══ KUTIPAN SUMBER ══

Beberapa waktu yang
lalu film Ada Apa Dengan Cinta 2 tayang di bioskop-bioskop Indonesia. Dengan
mengusung pemain yang kecantikannya tidak hilang ditelan masa, Dian
Sastrowardoyo dan lelaki dengan pesonanya Nicholas Saputra. Film yang berhasil
menarik jutaan penonton dalam waktu penayangan beberapa hari. Kisah yang
disuguhkan memang begitu dekat dengan kehidupan, ditambah akting para pemainnya
yang piawai, cocok deh. Nggak heran kalau AADC 1 maupun 2 termasuk box office perfilman Indonesia.
Ada beberapa hal
menarik yang penilaiannya subjektif menurut saya. Yang pertama, bias banget
karena latar tempatnya ada di Yogyakarta. Kaya ada rasa-rasa gimana gitu... itu
tempat yang pernah bahkan sering saya kunjungi, seperti jalanan Malioboro dan
sekitarnya, Keraton. Tapi kalau untuk Candi Ratu Boko baru 2 kali kesana,
bahkan untuk Gereja Ayam yang ada di Magelang belum pernah dan baru tahu ada
tempat itu di Magelang. Yaa itung-itung AADC turut mempromosikan pariwisata di
Yogyakarta dan Jawa Tengah.

═══
══ BARIS DATA ══

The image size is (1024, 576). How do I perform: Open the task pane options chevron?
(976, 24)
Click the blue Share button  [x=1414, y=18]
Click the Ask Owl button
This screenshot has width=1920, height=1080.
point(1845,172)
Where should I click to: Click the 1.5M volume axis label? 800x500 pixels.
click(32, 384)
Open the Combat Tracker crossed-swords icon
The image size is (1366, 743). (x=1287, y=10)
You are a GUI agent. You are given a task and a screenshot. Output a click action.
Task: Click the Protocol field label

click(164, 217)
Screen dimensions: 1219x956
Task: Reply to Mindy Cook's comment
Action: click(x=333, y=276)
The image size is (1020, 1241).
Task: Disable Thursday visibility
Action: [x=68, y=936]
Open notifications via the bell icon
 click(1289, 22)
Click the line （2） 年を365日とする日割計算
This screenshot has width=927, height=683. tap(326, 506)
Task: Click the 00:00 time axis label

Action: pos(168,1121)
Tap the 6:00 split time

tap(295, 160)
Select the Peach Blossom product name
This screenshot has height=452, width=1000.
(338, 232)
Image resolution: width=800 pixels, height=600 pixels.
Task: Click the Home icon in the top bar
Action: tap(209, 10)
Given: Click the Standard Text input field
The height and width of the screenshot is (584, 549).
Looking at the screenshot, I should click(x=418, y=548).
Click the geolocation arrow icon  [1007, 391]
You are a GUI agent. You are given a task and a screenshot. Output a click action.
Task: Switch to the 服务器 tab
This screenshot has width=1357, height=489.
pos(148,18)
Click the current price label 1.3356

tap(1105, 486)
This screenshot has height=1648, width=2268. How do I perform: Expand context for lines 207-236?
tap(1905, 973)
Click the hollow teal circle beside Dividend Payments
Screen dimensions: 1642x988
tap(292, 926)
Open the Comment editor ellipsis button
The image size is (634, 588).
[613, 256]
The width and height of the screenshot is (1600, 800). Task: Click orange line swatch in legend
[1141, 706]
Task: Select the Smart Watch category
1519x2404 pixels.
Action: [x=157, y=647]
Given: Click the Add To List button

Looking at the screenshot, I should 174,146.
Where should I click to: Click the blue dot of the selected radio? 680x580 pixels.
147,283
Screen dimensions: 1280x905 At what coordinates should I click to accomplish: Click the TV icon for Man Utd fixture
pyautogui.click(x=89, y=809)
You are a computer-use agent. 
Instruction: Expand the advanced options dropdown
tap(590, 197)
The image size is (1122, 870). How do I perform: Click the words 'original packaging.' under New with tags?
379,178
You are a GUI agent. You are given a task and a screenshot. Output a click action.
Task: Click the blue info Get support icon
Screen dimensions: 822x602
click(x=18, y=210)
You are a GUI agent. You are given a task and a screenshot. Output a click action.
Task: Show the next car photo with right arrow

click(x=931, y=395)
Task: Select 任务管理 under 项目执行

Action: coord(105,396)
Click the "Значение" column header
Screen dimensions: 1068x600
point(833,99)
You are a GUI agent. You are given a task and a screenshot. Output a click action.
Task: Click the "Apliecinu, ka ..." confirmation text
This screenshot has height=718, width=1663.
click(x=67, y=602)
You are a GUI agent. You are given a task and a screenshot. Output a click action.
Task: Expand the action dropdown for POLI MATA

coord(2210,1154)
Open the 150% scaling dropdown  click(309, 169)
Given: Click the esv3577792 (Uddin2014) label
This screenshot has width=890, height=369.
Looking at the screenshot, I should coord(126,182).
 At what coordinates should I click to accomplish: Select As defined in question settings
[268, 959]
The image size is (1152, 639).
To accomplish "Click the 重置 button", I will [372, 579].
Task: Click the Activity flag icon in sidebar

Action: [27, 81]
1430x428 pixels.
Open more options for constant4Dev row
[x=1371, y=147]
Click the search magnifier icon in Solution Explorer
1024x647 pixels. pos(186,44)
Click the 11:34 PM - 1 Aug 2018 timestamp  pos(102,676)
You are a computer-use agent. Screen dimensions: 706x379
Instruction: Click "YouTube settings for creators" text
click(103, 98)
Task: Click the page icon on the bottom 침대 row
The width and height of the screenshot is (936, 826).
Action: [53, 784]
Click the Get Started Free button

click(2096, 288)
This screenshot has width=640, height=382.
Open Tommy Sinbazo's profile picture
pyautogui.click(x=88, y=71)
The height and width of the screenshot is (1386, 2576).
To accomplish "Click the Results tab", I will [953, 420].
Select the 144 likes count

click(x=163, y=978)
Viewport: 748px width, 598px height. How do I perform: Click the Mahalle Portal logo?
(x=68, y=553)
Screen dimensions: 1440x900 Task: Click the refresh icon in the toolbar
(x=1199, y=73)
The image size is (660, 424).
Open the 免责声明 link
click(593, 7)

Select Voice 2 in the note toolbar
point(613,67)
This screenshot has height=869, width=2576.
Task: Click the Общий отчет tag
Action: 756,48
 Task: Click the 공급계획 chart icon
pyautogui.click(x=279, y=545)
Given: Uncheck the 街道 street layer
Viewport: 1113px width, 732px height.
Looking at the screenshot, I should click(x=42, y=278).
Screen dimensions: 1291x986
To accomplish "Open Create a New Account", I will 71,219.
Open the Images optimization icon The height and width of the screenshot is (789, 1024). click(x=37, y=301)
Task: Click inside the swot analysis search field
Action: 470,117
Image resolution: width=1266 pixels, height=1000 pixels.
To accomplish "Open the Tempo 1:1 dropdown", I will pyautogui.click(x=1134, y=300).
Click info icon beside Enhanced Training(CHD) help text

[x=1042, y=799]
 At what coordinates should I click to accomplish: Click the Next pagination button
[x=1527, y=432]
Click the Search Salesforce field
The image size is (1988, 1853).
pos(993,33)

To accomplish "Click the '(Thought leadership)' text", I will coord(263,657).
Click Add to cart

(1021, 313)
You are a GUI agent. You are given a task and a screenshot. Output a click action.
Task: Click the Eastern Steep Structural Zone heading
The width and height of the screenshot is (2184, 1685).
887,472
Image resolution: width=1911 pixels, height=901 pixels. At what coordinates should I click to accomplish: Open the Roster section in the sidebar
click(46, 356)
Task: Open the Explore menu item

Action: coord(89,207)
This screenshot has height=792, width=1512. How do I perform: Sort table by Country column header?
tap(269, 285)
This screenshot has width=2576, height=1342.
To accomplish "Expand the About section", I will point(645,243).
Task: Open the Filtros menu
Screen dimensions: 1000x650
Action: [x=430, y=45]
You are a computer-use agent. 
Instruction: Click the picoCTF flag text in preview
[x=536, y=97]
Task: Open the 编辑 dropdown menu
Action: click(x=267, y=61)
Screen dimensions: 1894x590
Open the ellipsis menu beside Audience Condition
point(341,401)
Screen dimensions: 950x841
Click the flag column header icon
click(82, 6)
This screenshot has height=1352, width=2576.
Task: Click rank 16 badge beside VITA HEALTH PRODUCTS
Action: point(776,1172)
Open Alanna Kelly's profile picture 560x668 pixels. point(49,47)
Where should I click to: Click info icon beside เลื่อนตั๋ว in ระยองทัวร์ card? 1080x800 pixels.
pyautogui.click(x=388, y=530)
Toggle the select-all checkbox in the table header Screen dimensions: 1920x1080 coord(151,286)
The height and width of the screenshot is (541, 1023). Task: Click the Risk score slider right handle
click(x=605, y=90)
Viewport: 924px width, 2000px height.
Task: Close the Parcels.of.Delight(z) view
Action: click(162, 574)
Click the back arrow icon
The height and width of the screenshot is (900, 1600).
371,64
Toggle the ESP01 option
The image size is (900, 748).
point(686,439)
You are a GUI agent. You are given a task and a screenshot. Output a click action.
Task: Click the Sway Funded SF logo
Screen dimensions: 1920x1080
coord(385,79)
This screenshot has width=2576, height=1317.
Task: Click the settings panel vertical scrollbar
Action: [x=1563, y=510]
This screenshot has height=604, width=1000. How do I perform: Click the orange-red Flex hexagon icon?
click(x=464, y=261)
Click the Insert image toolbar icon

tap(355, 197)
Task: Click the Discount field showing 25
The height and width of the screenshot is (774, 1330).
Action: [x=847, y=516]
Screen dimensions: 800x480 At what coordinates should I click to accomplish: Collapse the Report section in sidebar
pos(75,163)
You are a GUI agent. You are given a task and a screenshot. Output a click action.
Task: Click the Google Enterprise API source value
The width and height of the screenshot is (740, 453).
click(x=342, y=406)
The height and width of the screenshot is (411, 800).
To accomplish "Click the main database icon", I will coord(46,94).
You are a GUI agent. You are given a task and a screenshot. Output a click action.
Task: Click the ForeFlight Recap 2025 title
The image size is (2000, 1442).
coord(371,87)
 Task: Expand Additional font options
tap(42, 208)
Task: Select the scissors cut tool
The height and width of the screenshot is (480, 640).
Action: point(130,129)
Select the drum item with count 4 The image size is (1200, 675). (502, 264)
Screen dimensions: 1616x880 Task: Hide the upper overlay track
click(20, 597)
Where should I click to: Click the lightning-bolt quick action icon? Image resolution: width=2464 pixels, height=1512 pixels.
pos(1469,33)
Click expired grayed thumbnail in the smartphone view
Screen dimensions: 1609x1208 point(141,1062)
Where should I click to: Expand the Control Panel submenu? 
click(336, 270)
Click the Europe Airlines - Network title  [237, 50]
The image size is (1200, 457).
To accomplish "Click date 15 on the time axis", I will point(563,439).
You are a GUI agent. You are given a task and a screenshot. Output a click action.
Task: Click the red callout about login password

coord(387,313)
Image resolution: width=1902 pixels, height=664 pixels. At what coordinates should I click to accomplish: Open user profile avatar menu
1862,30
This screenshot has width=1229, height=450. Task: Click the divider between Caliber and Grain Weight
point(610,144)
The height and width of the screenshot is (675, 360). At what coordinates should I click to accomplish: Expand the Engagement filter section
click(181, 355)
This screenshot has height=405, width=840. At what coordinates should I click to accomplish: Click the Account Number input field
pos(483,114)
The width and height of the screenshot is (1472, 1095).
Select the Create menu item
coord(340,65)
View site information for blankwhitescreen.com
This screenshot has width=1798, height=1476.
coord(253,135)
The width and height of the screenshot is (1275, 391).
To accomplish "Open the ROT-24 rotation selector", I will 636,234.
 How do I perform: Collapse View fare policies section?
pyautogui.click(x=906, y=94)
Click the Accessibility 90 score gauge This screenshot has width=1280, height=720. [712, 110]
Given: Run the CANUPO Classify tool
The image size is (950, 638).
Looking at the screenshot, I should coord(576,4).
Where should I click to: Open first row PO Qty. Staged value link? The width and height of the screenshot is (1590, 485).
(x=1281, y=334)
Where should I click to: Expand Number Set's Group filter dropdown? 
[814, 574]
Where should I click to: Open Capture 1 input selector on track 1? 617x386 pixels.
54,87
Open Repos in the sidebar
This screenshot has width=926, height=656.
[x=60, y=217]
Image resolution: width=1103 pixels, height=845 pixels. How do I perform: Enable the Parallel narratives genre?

═══

■ TUGAS LATIHAN
1. Ringkaslah teks tentang film Ada Apa Dengan Cinta 2 dalam dua kalimat.
2. Berikan salinan persis bagian teks tentang film Ada Apa Dengan Cinta 2 yang berada di antara "Beberapa waktu yang" dan "office perfilman Indonesia.", termasuk kedua batas itu.
Gunakan hanya teks tentang film Ada Apa Dengan Cinta 2 sebagai acuan.

■ HASIL
1. Film Ada Apa Dengan Cinta 2, yang dibintangi Dian Sastrowardoyo dan Nicholas Saputra, tayang di bioskop Indonesia dan menarik jutaan penonton dalam beberapa hari penayangan. Penulis menilai kisahnya dekat dengan kehidupan dan akting para pemainnya piawai, lalu mengaku bias karena latarnya di Yogyakarta dan menganggap film ini turut mempromosikan pariwisata Yogyakarta dan Jawa Tengah.

2.
Beberapa waktu yang
lalu film Ada Apa Dengan Cinta 2 tayang di bioskop-bioskop Indonesia. Dengan
mengusung pemain yang kecantikannya tidak hilang ditelan masa, Dian
Sastrowardoyo dan lelaki dengan pesonanya Nicholas Saputra. Film yang berhasil
menarik jutaan penonton dalam waktu penayangan beberapa hari. Kisah yang
disuguhkan memang begitu dekat dengan kehidupan, ditambah akting para pemainnya
yang piawai, cocok deh. Nggak heran kalau AADC 1 maupun 2 termasuk box office perfilman Indonesia.